According to him, the share sale agreement will be signed before the end of the year.
He also said the government intends to finally sell all the ten National Integrated Power plants (NIPPs) but is beginning with these three to enable it fund the estimated over N2 trillion budget deficit in 2018.
BusinessDay was told that three of those power plants would be sold between March and April 2018 while the remaining seven would be privatized at a later date.
President Buhari last week sent an N8.61 trillion 2018 proposed spending plan to the National Assembly for approval. The budget estimated an overall deficit of N2.005 trillion, representing 1.77 percent of the nation’s GDP, which is still within the threshold stipulated in the Fiscal Responsibility Act (FRA) 2007.
Government intends to fund the deficit mainly by borrowing N1.699 trillion, and plans to source N850 billion domestically and N849 billion from international sources. Minister of Budget and National Planning said on Tuesday that a total of N306 billion is expected from privatization proceeds of non-oil assets confirming Buhari’s earlier disclosure.
Okoh, the BPE DG confirmed to BusinessDay that the ten NIPPs will be sold eventually, but that the government is about to close the financial deal for three of them next year, and that the proceeds are already captured in the budget.

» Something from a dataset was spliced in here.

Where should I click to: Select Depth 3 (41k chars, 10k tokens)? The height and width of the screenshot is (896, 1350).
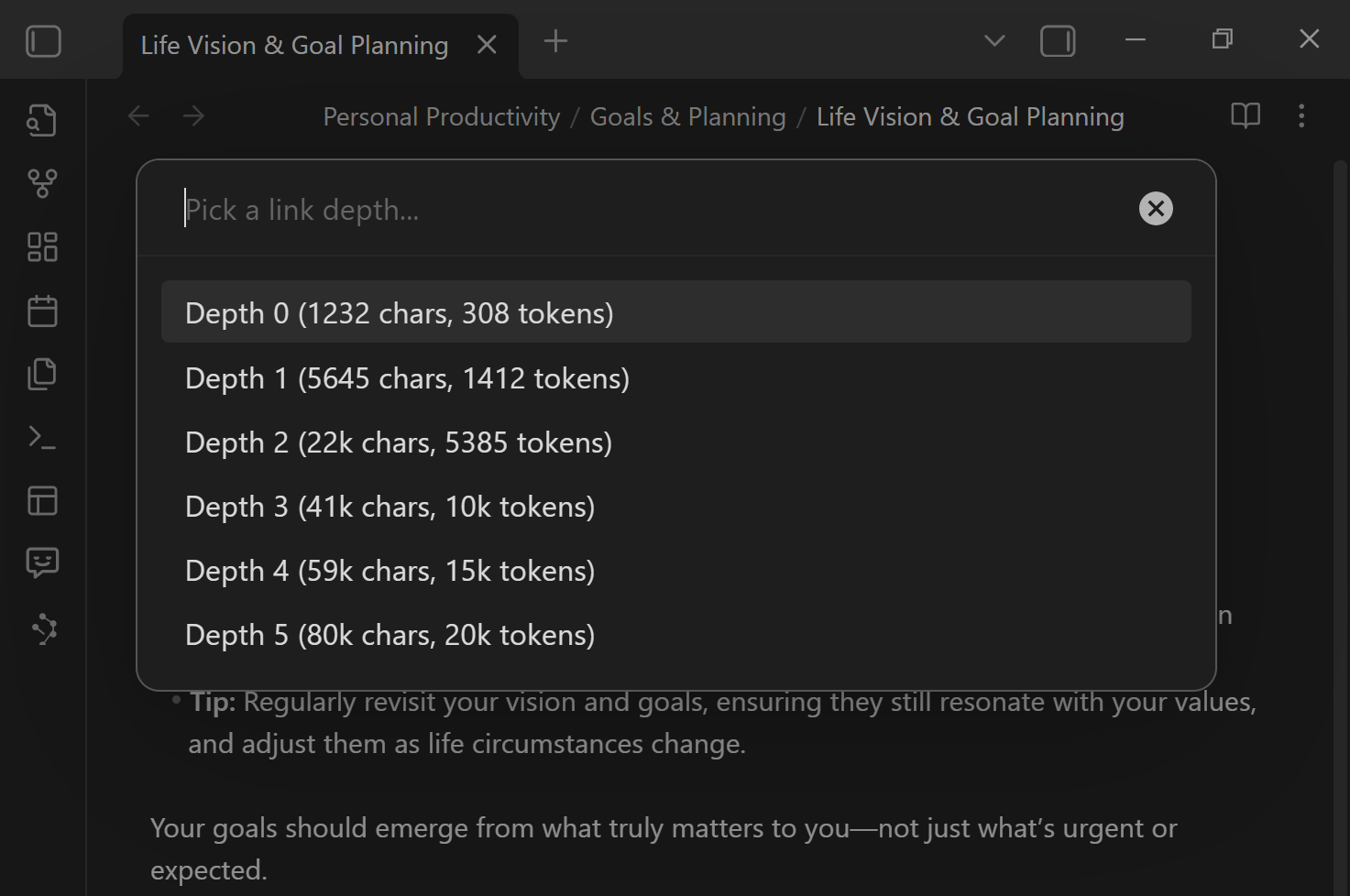pyautogui.click(x=390, y=506)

The Nigerian National Integrated Power Project (NIPP) was conceived in 2004 under President Olusegun Obasanjo’s regime to address the issues of insufficient electric power generation and excessive gas flaring from oil exploration in the Niger Delta region. But administration changes in 2007 interrupted funding for more than two years and the plants faced huge issues of gas supply to take off operations.

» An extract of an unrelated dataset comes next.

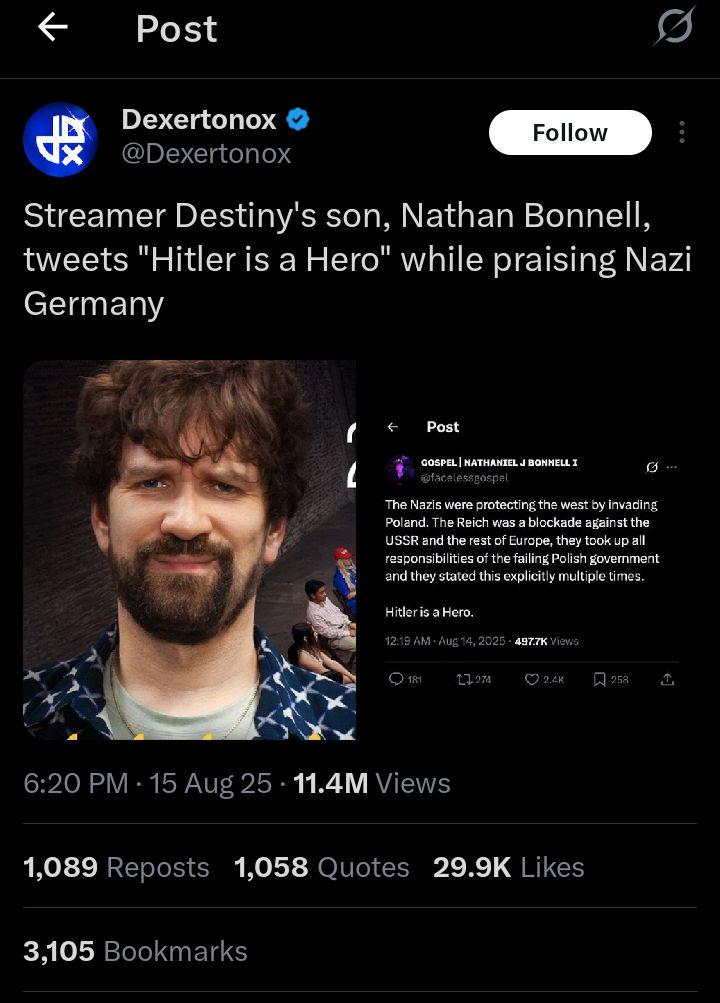View the 29.9K Likes list

(x=508, y=867)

BusinessDay learnt that the three plants that will be put up for sale include; the 634 megawatts (MW) Calabar, 1,076MW combined cycle Alaoji, and 506MW Geregu. According to Okoh, earlier constraints to their sale have largely been sorted.
He said that the government approved their privatisation following the resolution of huge issues around the transmission and gas supply constraints that had affected the plants.
“I think I can tell you one set of assets that we are looking at raising revenues to fund the deficit and those are the National Independent Power Plants NIPP, It is the proceeds from the three of them that constitutes the our contribution to meeting the budget deficit for 2018, we have started the process of selling these assets, but we are not going to achieve financial close till about a March, April next year.”
He also confirmed that there are a couple of other transactions in the pipeline but are not in the public purview.
“That is why is am not able to give you the full details. But the pipeline of those assets to be sold have already been identified,” he said.